The report calls on legacy organizations, industry disruptors, community groups and government agencies to come together to end health disparities and curb the rising cost of healthcare. “Trying to do this in isolation is not how this is going to be solved,” said Andy Davis, co-author of the report and principal of health care practice at Deloitte Consulting.
The report offers several recommendations, such as adopting value-based care models, creating cross-sector partnerships, unifying healthcare data infrastructure and ensuring diversity in data collection efforts.
At the local level, Davis and Batra called for addressing social determinants of health and building trust among underserved communities. Healthcare organizations should look to find ways to engage with the community that tackle environmental issues that exacerbated health disparities, such as nutrition, infrastructure, wealth, employment, education and public safety, the report recommends. They should also extend their community networks to facilitate data-sharing and early diagnosing and intervention, eventually transitioning to a more preventative model.
The report comes as health equity experts look to create sustainable funding for equity initiatives.

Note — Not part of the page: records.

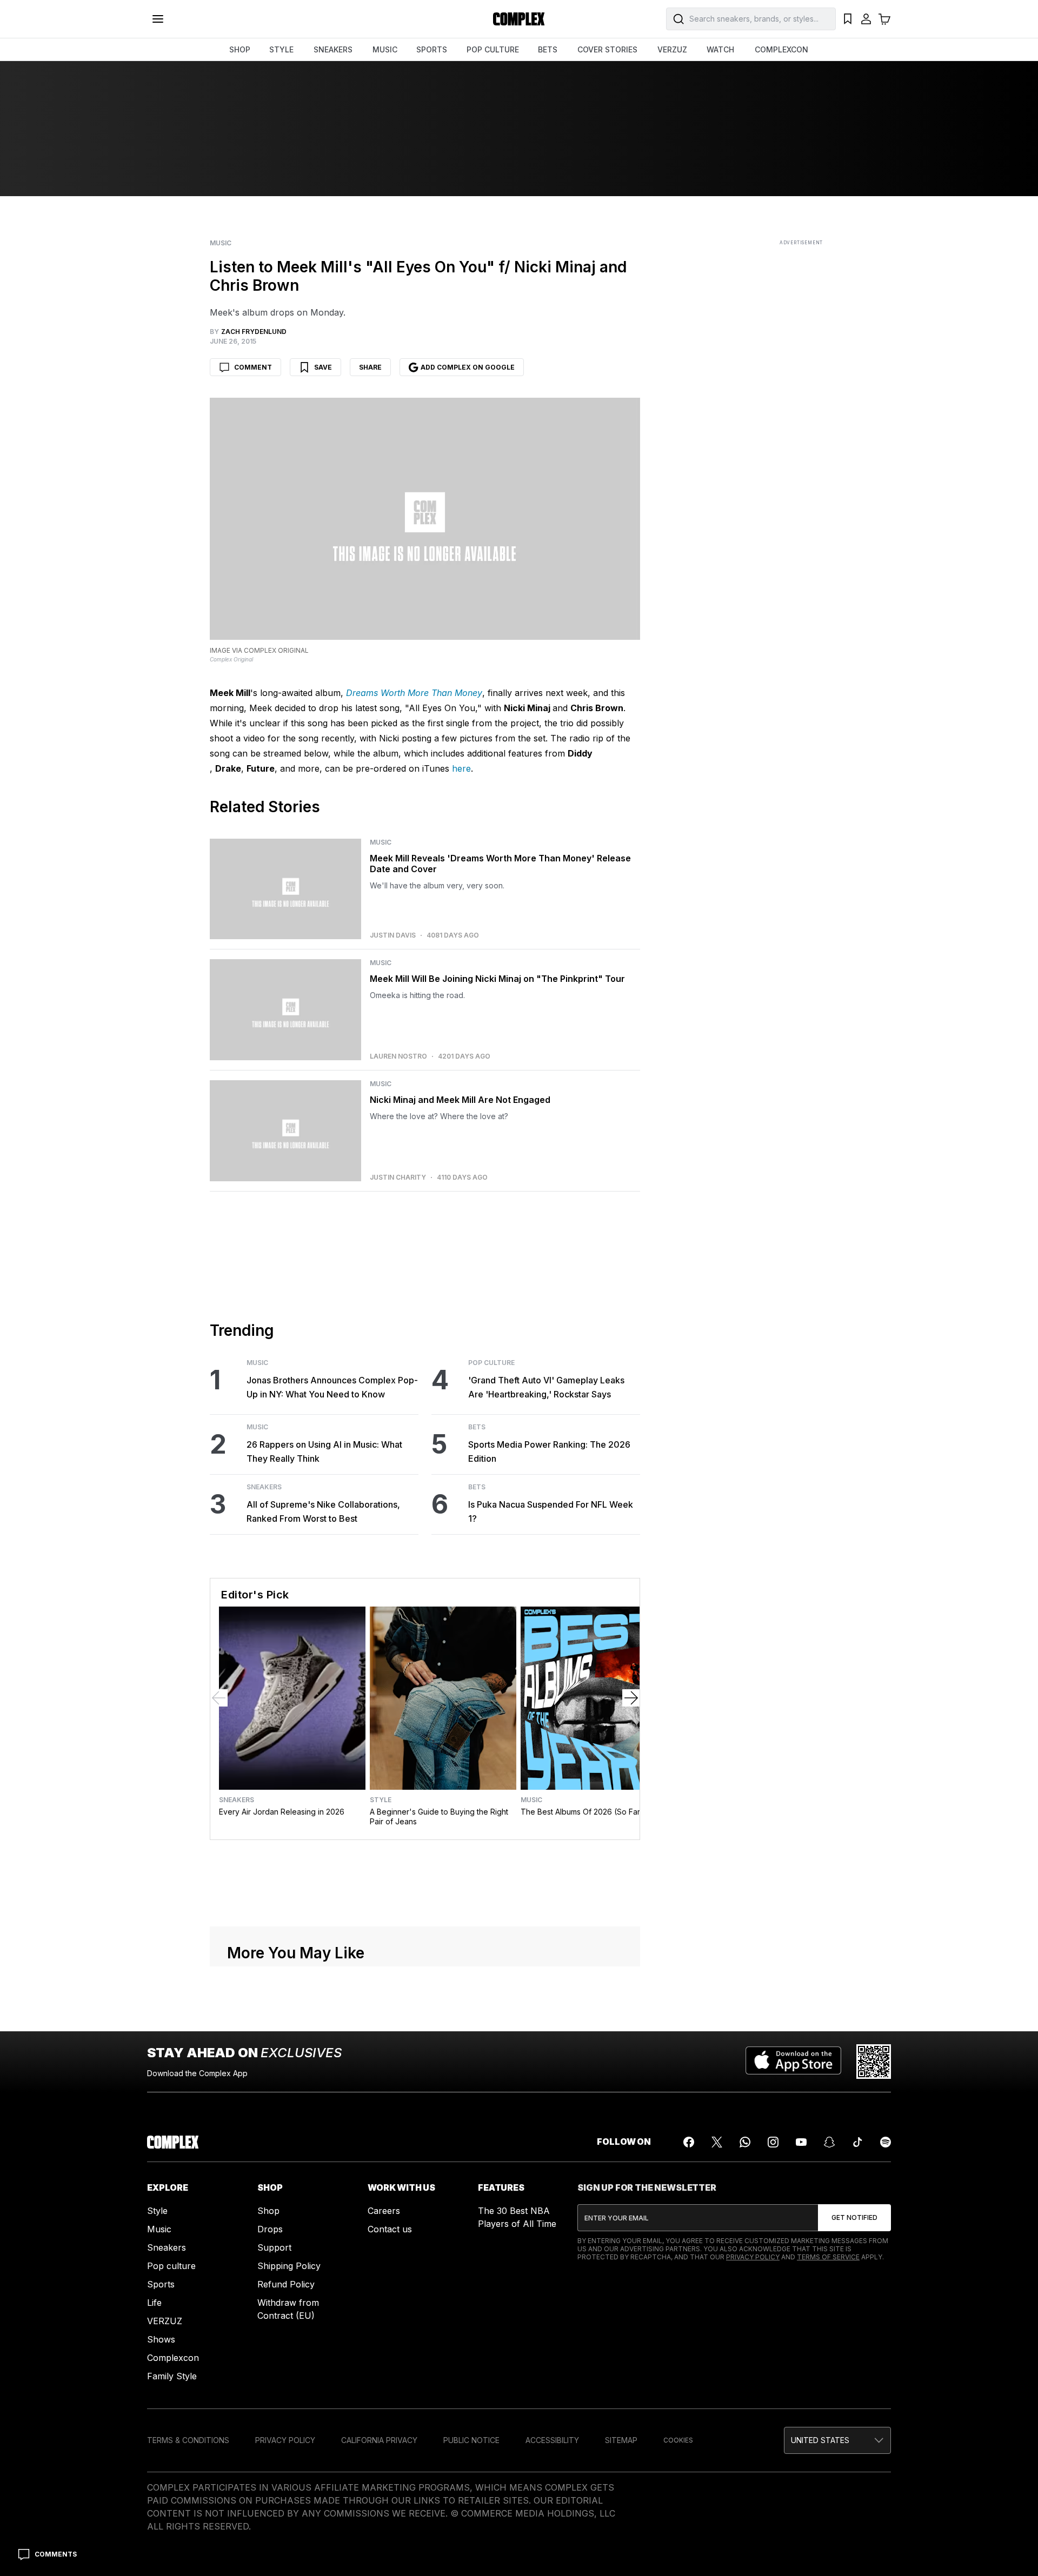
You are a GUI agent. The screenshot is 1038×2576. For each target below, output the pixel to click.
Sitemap (621, 2440)
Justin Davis (393, 935)
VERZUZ (672, 49)
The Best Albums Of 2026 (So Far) (582, 1811)
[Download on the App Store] (793, 2061)
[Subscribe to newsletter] (854, 2217)
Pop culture (171, 2265)
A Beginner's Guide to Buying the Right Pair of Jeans (439, 1816)
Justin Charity (398, 1177)
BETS (547, 49)
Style (380, 1800)
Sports (161, 2284)
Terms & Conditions (188, 2440)
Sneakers (264, 1487)
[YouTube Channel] (801, 2142)
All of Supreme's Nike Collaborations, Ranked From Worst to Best (323, 1511)
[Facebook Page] (688, 2142)
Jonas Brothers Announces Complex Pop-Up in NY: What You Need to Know (332, 1387)
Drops (270, 2229)
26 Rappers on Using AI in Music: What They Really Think (324, 1451)
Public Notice (471, 2440)
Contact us (390, 2229)
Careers (384, 2210)
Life (154, 2302)
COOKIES (678, 2440)
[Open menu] (158, 19)
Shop (268, 2210)
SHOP (239, 49)
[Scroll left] (219, 1698)
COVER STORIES (607, 49)
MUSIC (384, 49)
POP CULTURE (493, 49)
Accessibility (552, 2440)
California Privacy (379, 2440)
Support (274, 2247)
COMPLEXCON (781, 49)
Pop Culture (491, 1363)
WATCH (720, 49)
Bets (476, 1427)
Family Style (172, 2376)
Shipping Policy (289, 2265)
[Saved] (847, 19)
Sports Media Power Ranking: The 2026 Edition (549, 1451)
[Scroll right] (631, 1698)
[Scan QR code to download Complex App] (873, 2061)
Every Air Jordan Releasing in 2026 (281, 1811)
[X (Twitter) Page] (716, 2142)
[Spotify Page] (885, 2142)
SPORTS (431, 49)
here (461, 768)
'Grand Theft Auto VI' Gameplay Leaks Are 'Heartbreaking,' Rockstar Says (546, 1387)
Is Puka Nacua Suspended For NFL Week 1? (550, 1511)
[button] (837, 2440)
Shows (161, 2339)
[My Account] (866, 18)
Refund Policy (286, 2284)
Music (220, 243)
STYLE (281, 49)
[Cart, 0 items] (884, 18)
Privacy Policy (753, 2257)
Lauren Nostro (398, 1056)
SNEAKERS (333, 49)
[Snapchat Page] (829, 2142)
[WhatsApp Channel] (745, 2142)
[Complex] (519, 18)
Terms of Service (828, 2257)
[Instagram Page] (773, 2142)
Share (370, 367)
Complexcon (173, 2357)
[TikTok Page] (857, 2142)
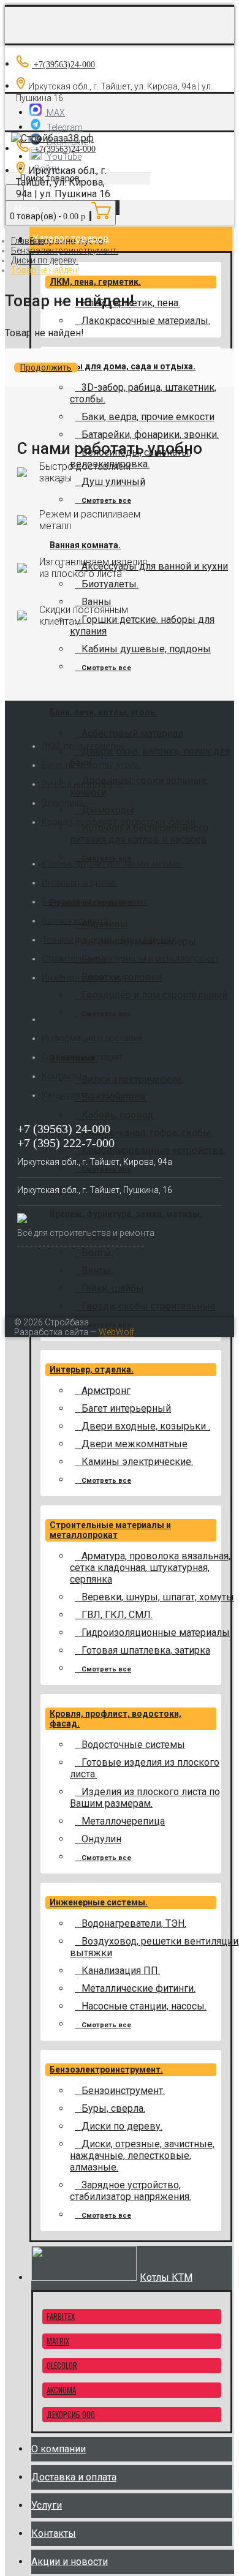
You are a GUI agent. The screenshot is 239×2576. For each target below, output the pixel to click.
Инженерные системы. (99, 1902)
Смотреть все (106, 501)
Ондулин (101, 1839)
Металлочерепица (123, 1821)
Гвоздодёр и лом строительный (154, 995)
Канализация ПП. (121, 1970)
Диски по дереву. (122, 2126)
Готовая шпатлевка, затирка (146, 1650)
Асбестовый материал (132, 733)
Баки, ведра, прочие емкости (148, 417)
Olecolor (62, 2365)
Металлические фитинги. (138, 1988)
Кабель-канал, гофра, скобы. (147, 1133)
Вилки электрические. (132, 1079)
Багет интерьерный (126, 1408)
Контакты (62, 1076)
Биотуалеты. (110, 584)
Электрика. (64, 803)
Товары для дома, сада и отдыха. (122, 366)
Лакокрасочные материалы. (146, 320)
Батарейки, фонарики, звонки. (150, 434)
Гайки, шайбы (113, 1288)
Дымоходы (108, 810)
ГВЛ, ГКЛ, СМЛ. (117, 1615)
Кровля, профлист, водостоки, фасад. (119, 822)
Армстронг (106, 1390)
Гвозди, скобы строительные (149, 1306)
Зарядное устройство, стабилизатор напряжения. (130, 2190)
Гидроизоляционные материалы (156, 1632)
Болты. (97, 1253)
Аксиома (61, 2390)
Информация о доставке (92, 1038)
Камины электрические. (137, 1461)
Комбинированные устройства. (153, 1150)
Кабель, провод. (118, 1115)
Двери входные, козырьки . (146, 1426)
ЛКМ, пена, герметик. (95, 282)
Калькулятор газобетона (93, 1095)
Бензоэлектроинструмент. (106, 2069)
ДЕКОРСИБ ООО (71, 2414)
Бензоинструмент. (123, 2090)
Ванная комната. (85, 545)
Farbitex (61, 2316)
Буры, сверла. (113, 2108)
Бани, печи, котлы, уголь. (103, 712)
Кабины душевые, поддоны (146, 649)
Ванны (97, 602)
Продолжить (46, 367)
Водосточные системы (133, 1744)
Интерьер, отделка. (92, 1369)
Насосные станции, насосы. (144, 2006)
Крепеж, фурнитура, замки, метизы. (126, 1214)
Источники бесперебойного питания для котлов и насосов (139, 833)
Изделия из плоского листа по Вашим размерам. (145, 1797)
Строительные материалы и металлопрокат (110, 1530)
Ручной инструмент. (82, 784)
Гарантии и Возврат (82, 1057)
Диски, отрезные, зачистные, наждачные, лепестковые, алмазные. (142, 2155)
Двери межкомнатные (135, 1444)
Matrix (58, 2341)
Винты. (97, 1270)
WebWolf (116, 1332)
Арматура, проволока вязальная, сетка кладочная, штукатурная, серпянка (150, 1567)
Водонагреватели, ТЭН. (134, 1923)
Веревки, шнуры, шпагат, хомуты (158, 1597)
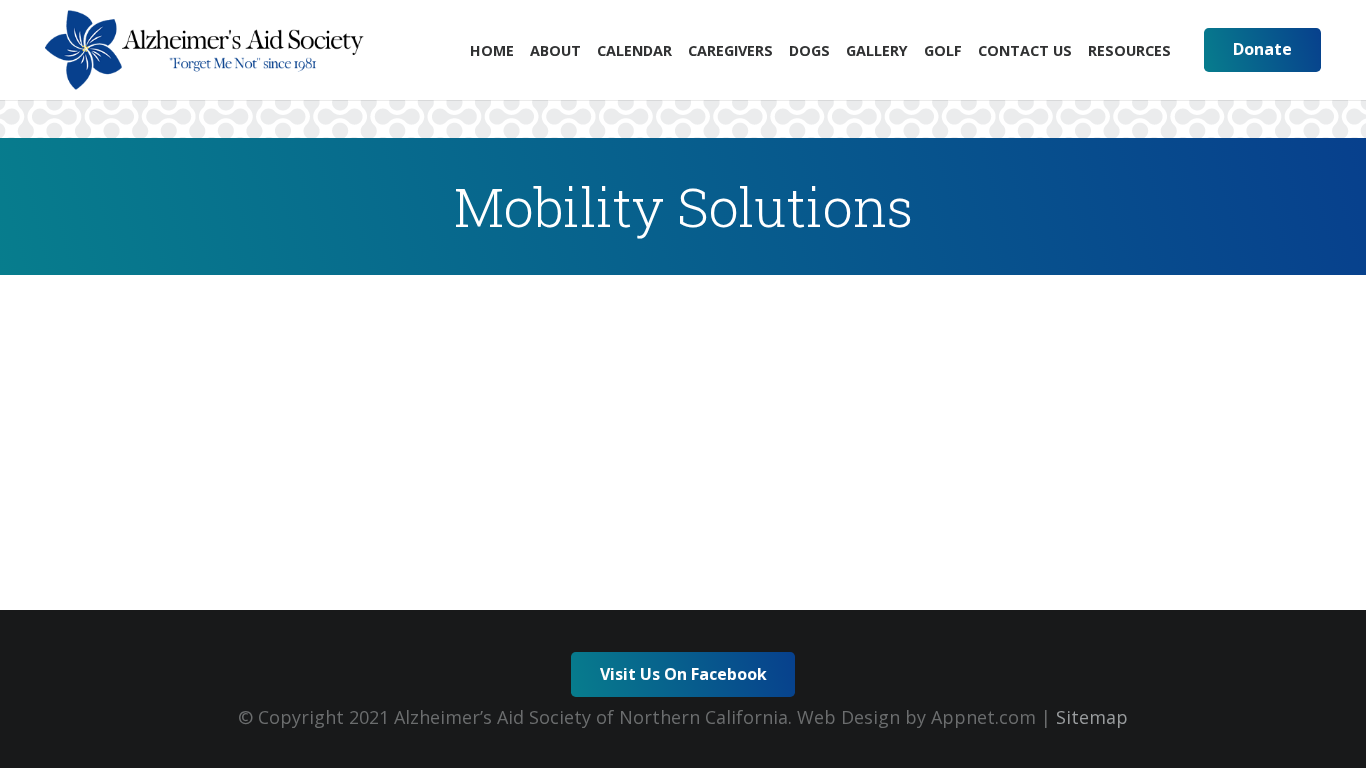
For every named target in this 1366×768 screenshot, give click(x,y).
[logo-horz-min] (204, 50)
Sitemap (1092, 717)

But stepping away from grants and philanthropic funding to tackle health disparities and making the transition to disease prevention will require more robust data collection and collaboration, industry experts agreed.
It’s also going to require organizations to allocate money toward long-term solutions, said Dr. Vindell Washington, chief clinical officer of Verily Health Platforms, an Alphabet subsidiary.
“You make your community priorities based on how you spend your budgets,” Washington said. “So if you say you’re going to do something with one-time funding, the chances that you are going to build something that’s sustainable is about zero.”
Dr. Kelli Tice, the first-ever chief health equity officer at GuideWell, the mutual holding company of insurer Florida Blue, said the industry is attempting to shift resources spent on health disparities to preventative care. Florida Blue is looking to reward members and providers for overall wellness to help make the transition.
“Our system is built on a sick model as opposed to a healthy model. We are already paying the unfortunate price tag of long-standing health disparities,” she said. “Across the payer industry, we really need to recognize where those costs are showing up and if some of the money could be directed towards health equity solutions if it’s already being spent in downstream care.”
Addressing those disparities requires identifying them. Data collection efforts surrounding race, ethnicity, gender and social determinants of health need to be enhanced, industry watchers say. Healthcare organizations also need to push for policy change and major investments in public health infrastructure that investors and consumers have started pushing in recent years, experts said.
“If you are on the wrong side of this narrative, either in actuality or perceived, you can have an enormous whiplash effect from your consumer cohort,” Batra said. “That’s the reason why investors care. And that’s the reason why I think this now becomes a core business investment as opposed to a ‘let me do the right thing’ investment.”